[901]. Пушкин явно стремится с помощью Вяземского повлиять на «русские впечатления» Ансело и тем самым скорректировать изображение России в записках французского литератора.
Пушкин вообще щепетилен к тому, как иностранцы воспринимают Россию. За год до приезда Ансело он выступил против нападок А. А. Муханова на книгу г-жи де Сталь «Десять лет в изгнании». Почти в то же время Пушкин выступил со статьей «О предисловии г-на Лемонте к переводу басен И. А. Крылова», сосредоточив пафос выступления на благодарности иностранцу за его «остроумное» и «справедливое»[902] отношение к русскому языку и литературе. В то же время в черновом варианте письма к А. Х. Бенкендорфу (лето 1831) Пушкин, ходатайствуя о разрешении «взяться за редакцию политического и литературного журнала», среди прочих программных предложений убеждал: «Ныне, когда справедливое негодование и старая народная вражда, долго растравляемая завистью, соединила всех нас противу польских мятежников, озлобленная Европа нападает покамест на Россию не оружием, но ежедневной, бешеной клеветою <…>. Пускай позволят нам русским писателям отражать нападения иностранных газет»[903]. В черновике слова «нападения иностранных газет» зачеркнуты. Из белового варианта выброшен вообще весь приведенный пассаж. Можно лишь догадываться, что это вызвано опасением Пушкина выглядеть в роли казенного патриота (близкого Булгарину или Гречу). Когда начал издаваться пушкинский «Современник» (1836), журнал вовсе не ставил перед собой главной задачей «отражать нападения иностранных газет», хотя Пушкин не утратил интереса к иностранному мнению о России и стремился привлечь к нему внимание читателей. Кроме публикации, скажем, «Хроники русского в Париже» А. И. Тургенева, Пушкин сам подготовил для публикации (перевод, предисловие и комментарии) большую часть мемуаров французского офицера на русской службе Моро де Бразе и запланировал статью о книге французского ученого Шаппа д’Отроша «Путешествие в Сибирь».

****

--- ТРЕБОВАНИЯ ---
1. Измените отрывок из текста о Пушкине, начиная со слов «[901]. Пушкин явно» и продолжая до слов «записках французского литератора.» включительно, заменив «Вяземского» на «Жуковского».
2. Перескажите кратко, в виде списка, абзац текста о Пушкине, начинающийся словами «Пушкин вообще щепетилен», сохранив его основные факты.
3. Продолжите текст о Пушкине и восприятии России иностранцами с того места, где он заканчивается.
Данные, приводимые далее, получены из другого источника.

--- Данные для указания слов и элементов ---

****

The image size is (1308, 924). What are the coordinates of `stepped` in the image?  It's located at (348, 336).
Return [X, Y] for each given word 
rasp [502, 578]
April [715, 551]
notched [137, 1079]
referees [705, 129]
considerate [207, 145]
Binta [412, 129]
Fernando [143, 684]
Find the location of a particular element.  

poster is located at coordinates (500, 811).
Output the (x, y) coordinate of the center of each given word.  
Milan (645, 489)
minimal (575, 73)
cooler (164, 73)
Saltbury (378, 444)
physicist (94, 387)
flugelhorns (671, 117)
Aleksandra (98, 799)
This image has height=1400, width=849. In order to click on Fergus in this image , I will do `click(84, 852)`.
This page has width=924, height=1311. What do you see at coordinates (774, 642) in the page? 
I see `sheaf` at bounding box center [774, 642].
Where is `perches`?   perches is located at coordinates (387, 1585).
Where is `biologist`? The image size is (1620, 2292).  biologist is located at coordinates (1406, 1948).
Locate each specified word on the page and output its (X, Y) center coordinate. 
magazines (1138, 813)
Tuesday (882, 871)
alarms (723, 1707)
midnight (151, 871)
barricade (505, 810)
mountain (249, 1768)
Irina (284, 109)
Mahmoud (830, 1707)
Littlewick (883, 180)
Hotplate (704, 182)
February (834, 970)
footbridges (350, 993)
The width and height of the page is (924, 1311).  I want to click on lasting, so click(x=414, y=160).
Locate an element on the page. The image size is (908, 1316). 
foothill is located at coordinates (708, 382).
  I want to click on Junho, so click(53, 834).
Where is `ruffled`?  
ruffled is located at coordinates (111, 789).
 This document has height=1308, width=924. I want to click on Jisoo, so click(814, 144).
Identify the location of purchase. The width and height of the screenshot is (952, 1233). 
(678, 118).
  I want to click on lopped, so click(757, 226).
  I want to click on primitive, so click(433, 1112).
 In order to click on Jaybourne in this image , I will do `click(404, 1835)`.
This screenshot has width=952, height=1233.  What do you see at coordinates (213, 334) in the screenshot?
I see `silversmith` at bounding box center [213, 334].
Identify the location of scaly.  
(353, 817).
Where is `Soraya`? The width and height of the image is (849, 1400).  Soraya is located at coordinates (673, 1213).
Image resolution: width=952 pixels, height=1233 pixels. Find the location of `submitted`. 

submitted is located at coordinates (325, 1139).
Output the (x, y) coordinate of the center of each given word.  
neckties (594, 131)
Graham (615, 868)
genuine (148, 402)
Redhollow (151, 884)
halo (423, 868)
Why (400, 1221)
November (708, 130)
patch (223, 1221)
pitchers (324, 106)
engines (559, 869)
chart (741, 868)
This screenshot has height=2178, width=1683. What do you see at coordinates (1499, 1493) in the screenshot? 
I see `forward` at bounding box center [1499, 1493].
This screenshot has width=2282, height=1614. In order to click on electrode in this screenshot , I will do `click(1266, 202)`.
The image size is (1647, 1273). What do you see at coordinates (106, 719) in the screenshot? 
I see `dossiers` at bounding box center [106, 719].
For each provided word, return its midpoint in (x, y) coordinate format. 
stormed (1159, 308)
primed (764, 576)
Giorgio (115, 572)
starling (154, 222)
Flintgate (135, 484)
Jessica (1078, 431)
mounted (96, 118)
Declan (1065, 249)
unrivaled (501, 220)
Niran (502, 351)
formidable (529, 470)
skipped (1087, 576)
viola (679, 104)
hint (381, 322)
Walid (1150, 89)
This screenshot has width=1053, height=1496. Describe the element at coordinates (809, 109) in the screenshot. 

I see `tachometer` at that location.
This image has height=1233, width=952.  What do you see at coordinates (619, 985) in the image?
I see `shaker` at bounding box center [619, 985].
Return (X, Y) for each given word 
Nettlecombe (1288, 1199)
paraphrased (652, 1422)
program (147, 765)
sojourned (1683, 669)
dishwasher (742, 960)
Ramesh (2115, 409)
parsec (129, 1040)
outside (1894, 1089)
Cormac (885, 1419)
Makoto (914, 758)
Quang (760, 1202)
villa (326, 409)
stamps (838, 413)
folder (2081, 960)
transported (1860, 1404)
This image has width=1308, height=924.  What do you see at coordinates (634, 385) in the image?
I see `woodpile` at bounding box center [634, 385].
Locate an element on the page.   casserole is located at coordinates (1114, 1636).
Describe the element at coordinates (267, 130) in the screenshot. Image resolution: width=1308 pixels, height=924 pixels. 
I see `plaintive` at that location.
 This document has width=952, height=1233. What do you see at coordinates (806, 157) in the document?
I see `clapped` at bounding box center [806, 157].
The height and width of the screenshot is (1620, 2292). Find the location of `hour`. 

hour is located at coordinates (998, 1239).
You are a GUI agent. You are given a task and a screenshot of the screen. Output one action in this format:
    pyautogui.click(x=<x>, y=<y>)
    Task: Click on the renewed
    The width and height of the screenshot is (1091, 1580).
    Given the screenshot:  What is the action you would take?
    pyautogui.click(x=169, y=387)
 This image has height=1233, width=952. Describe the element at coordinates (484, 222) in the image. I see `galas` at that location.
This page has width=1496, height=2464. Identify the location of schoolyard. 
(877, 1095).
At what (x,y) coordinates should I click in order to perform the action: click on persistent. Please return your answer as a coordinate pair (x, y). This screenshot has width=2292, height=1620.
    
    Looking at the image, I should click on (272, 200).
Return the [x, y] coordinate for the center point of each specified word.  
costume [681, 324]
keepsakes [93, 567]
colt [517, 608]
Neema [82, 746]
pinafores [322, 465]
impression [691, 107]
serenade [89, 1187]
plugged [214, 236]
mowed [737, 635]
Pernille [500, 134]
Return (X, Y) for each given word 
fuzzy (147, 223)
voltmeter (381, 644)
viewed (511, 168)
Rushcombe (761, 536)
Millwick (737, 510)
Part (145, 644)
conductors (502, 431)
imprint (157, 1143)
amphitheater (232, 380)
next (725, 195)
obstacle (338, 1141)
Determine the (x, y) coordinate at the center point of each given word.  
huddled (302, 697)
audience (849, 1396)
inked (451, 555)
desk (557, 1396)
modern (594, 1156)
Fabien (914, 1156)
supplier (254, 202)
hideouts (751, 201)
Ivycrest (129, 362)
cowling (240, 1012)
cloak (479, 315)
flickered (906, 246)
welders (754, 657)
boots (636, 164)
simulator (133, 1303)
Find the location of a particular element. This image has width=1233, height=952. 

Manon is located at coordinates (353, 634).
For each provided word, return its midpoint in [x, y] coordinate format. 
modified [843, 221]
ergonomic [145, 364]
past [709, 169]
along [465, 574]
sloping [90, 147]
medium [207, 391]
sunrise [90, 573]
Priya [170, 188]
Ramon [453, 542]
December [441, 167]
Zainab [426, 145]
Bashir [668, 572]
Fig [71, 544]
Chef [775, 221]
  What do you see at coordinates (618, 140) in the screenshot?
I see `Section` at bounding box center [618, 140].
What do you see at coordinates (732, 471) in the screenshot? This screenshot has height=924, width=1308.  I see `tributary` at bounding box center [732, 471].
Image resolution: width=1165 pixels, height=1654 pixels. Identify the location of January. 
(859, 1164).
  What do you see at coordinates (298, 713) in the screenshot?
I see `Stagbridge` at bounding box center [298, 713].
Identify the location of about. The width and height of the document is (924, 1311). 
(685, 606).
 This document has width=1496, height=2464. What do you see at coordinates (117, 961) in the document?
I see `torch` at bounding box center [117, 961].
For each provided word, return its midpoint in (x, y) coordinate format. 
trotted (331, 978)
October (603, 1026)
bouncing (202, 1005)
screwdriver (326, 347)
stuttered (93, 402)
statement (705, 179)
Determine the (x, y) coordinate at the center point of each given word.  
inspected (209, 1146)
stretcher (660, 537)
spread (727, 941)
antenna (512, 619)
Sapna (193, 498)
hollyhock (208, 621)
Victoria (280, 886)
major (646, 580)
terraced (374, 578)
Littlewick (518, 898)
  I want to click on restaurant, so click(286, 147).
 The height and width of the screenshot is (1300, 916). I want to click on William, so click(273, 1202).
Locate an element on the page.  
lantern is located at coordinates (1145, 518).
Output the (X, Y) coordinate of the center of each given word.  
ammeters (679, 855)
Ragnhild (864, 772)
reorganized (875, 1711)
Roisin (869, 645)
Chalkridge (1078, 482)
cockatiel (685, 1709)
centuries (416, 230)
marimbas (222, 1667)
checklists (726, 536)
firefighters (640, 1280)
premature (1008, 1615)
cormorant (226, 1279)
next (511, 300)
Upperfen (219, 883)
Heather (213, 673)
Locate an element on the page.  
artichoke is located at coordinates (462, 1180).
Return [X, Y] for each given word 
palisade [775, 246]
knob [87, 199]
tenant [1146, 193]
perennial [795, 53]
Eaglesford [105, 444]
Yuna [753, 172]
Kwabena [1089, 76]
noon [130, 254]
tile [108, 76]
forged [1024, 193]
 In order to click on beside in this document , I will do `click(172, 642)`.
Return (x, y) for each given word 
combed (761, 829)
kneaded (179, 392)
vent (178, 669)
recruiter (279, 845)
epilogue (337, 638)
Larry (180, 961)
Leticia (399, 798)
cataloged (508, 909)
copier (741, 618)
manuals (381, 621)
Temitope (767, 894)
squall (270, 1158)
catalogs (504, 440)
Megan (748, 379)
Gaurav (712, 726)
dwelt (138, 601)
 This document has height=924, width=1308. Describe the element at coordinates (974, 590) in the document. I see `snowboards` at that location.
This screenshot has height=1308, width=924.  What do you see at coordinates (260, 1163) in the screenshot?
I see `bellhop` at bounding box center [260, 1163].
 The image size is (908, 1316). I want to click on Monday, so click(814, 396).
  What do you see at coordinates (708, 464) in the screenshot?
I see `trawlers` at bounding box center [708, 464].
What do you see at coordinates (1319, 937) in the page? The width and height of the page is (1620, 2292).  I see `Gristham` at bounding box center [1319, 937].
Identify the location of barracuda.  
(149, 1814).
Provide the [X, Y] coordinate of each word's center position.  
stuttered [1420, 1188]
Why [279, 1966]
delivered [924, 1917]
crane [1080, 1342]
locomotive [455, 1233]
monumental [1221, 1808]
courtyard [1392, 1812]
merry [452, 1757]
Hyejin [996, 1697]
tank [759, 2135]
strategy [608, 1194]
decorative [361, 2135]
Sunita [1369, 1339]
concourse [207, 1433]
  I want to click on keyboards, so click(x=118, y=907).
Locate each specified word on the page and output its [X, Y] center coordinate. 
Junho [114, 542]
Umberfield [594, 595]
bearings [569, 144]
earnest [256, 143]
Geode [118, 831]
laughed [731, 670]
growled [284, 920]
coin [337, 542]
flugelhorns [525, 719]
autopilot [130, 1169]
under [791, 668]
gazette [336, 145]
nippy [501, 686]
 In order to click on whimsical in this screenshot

****

--- РЕЗУЛЬТАТЫ ---
1.
[901]. Пушкин явно стремится с помощью Жуковского повлиять на «русские впечатления» Ансело и тем самым скорректировать изображение России в записках французского литератора.

2.
- Пушкин внимательно относился к тому, как иностранцы воспринимают Россию.
- За год до приезда Ансело он выступил против нападок А. А. Муханова на книгу г-жи де Сталь «Десять лет в изгнании».
- Почти тогда же в статье о предисловии г-на Лемонте к переводу басен И. А. Крылова он благодарил иностранца за «остроумное» и «справедливое» отношение к русскому языку и литературе.
- В черновике письма к А. Х. Бенкендорфу (лето 1831) Пушкин просил разрешения издавать политический и литературный журнал. Он также предлагал позволить русским писателям отражать нападения иностранных газет на Россию. В черновике эти слова зачеркнуты, а из беловика весь пассаж выброшен, вероятно из опасения выглядеть казенным патриотом.
- «Современник» (1836) не ставил главной задачей отражать такие нападения. Однако Пушкин сохранял интерес к иностранному мнению о России. Журнал опубликовал «Хронику русского в Париже» А. И. Тургенева. Пушкин подготовил большую часть мемуаров Моро де Бразе и запланировал статью о книге Шаппа д’Отроша «Путешествие в Сибирь».

3.
Мнение иностранцев о России постепенно превращается в один из поводов перманентного спора между западниками и славянофилами. Если славянофилы вслед за Хомяковым склонны были видеть в суждениях чужеземцев в первую очередь извечное предубеждение против России, западники воспринимали эти суждения как нечто объективное. В 1857 году Н. Г. Чернышевский публикует в «Современнике» статью по поводу выпущенного в свет П. И. Бартеневым «Собрания писем царя Алексея Михайловича». Усомнившись в ценности переизданных славянофилом документов, Чернышевский замечает: «Не лучше ли было бы позаботиться об издании на русском языке важнейших сочинений, написанных о старой Руси иноземцами? По своей драгоценности для изучения нашего старинного быта они важны не менее, нежели наши отечественные источники, быть может, даже важнее их». «Вероятно, найдутся некоторые, – продолжает Чернышевский, – готовые уже возразить: “Но иноземные путешественники большей частью смотрели на нас глазами, предубежденными не в нашу пользу, и слишком мало знали наш быт”. Такое предубеждение против достоверности известий, сообщаемых иностранными писателями о старой Руси, совершенно несправедливо», – заключает публицист и в качестве подтверждения своей мысли приводит обширный пересказ очерка о «частном быте русских в XVI—XVII вв., составленный исключительно по иноземным писателям».[904]
Нет сомнения, что российские авторы всегда учитывали восприятие не только русского, но и зарубежного читателя. Этот фактор стал ощутимо влиять на русскую литературу, когда европейский читатель начал представлять Россию скорее по произведениям русских классиков, нежели по отзывам путешественников. Это касается и книги Н. И. Тургенева «Россия и русские», изданной за границей, и зарубежных изданий А. И. Герцена. И. С. Тургенев в связи с этим даже попал в щекотливую ситуацию. В первые дни Крымской войны в Париже вышел перевод «Записок охотника». Французские критики тут же призвали читателей ознакомиться с книгой как с важнейшим источником, вскрывающим внутреннее состояние таинственной северной империи, кинувшей «грозные орды в атаку на старый мир».[905] И. С. Тургенев вынужден был публично заявить о своей непричастности к таким интерпретациям и о сильных искажениях своих произведений во французском переводе. Так же поступил В. А. Соллогуб, чьи рассказы повторили судьбу «Записок охотника». Но вот в 1853 году в Париже на французском языке появляется брошюра А. С. Хомякова «Несколько слов православного христианина о западных вероисповеданиях. По поводу брошюры г. Лоранси». Книга имела подпись «Неизвестный» («Ignotus») и вызвала тем более широкий резонанс, что шла «в обход» цензуры. Здесь, однако, необходимы пояснения.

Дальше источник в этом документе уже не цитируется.